Saturday, June 22, 2024

Club Focus: Enduring spirit of St Loman’s is to be greatly admired

There was a time when the St Loman’s GAA Club, Mullingar was in danger of fading into the abyss, but the spirit and determination of hugely committed and determined volunteers ensured it survived. The rest, as they say, is history.
It’s remarkable to think that the Mullingar club, whose impressive facilities on the Delvin road are the envy of most other organisations, is now the only club formed from a direct link to a Mental Hospital that is still surviving. All other clubs around the country with a similar profile have failed to survive, their struggle to bring through players eventually catching up on them.
St Loman’s are the exception. They survived because they had people with vision and worked diligently at underage development over the years. The threat of extinction did knock on their door, too, particularly during the 1970s and ‘80s, but they refused to entertain it, instead redoubling their efforts in an all-out bid to survive and men like Liam Davitt and Liam Martin were pivotal in these difficult times. Not only did the club survive, it went from strength to strength.
Dressing rooms were built initially and those basic facilities proved so vital at the time. It’s incredible to think that since then the St Loman’s GAA Club has developed a club house, a new pitch that’s fully floodlit, and a 3G pitch in conjunction with Leinster Council and Westmeath GAA that has been vital in getting competitions completed, both in the county and at colleges level in Leinster.
The year 1984 is perhaps a seminal one in the club’s rejuvenation. It was then that they got a solid underage structure up and running and that has formed the basis for everything. In 1995 they won their first minor premier football title and in 2013 the club reached its first senior football final in 50 years with all of the players involved having come through their underage structure.
In their earlier years, St Loman’s, like all clubs connected to a mental hospital, had been relying on players who were working in St Loman’s Hospital, but there was no conveyer belt and in order to ensure they had a future, the club knew they had to address this issue.
People like the late Harry Devine and the late Joe Matthews played major roles in underage coaching, and nowadays the St Loman’s club has a well organised structure to ensure player development and the future looks bright.

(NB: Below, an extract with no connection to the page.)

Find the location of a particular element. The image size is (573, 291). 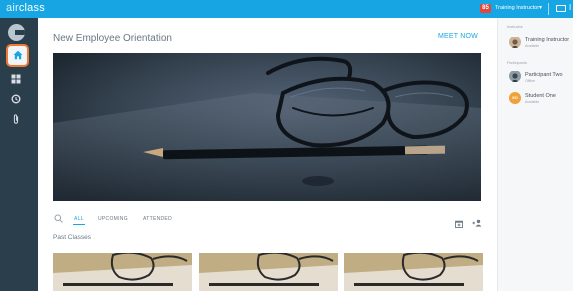

chevron-down-icon: ▾ is located at coordinates (540, 8).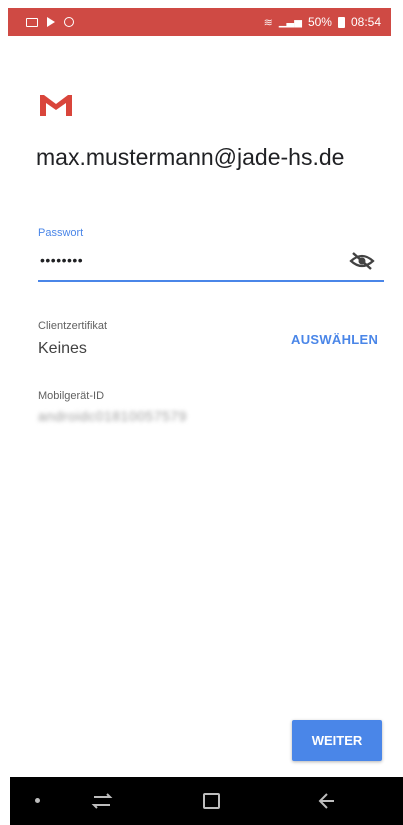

The club began as Springfield Stars, playing junior from 1910 to ’14, reaching their first final in 1921. They struggled, dropping to junior ranks again before winning their way back up in ’41. They reached a senior final in 1948, this time as The Mental Hospital and they won their first title.
Senior titles followed in ’61 and ’63, but incredibly, the club was back in junior again and found itself at a very low ebb. Their very survival was at stake, but they were resilient and won the junior in ’85 and the intermediate in ’86. Still, they yearned for senior glory and had to wait until 2013 to celebrate.
What followed was remarkable as they won three-in-a-row in 2015, ’16 and ’17. Their quest for four-in-a-row fell short as their neighbours and nemesis Mullingar Shamrocks prevailed in a memorable senior final in 2018, while they also lost the follow year’s senior decider to Garrycastle.
The Mullingar Blues had a dream run in the Leinster Club Championship in 2017, reaching the final, where they looked likely winners against Kildare’s Moorefield, only for the latter to somehow snatch victory with a late flurry of scores, 1-4 in total, to win by a point, 1-14 to 2-10. At the end of normal time, St Loman’s, Mullingar were on course for victory, but after five minutes of added time, Moorefield had somehow turned it around in what was a truly extraordinary game at O’Moore Park, Portlaoise.
Ken Casey and Ronan O’Toole had bagged second half goals for St Loman’s to put them six points clear by the 54th minute, but alas, the dream of Leinster glory failed to become a reality and they must wait for another day to realise this particular goal.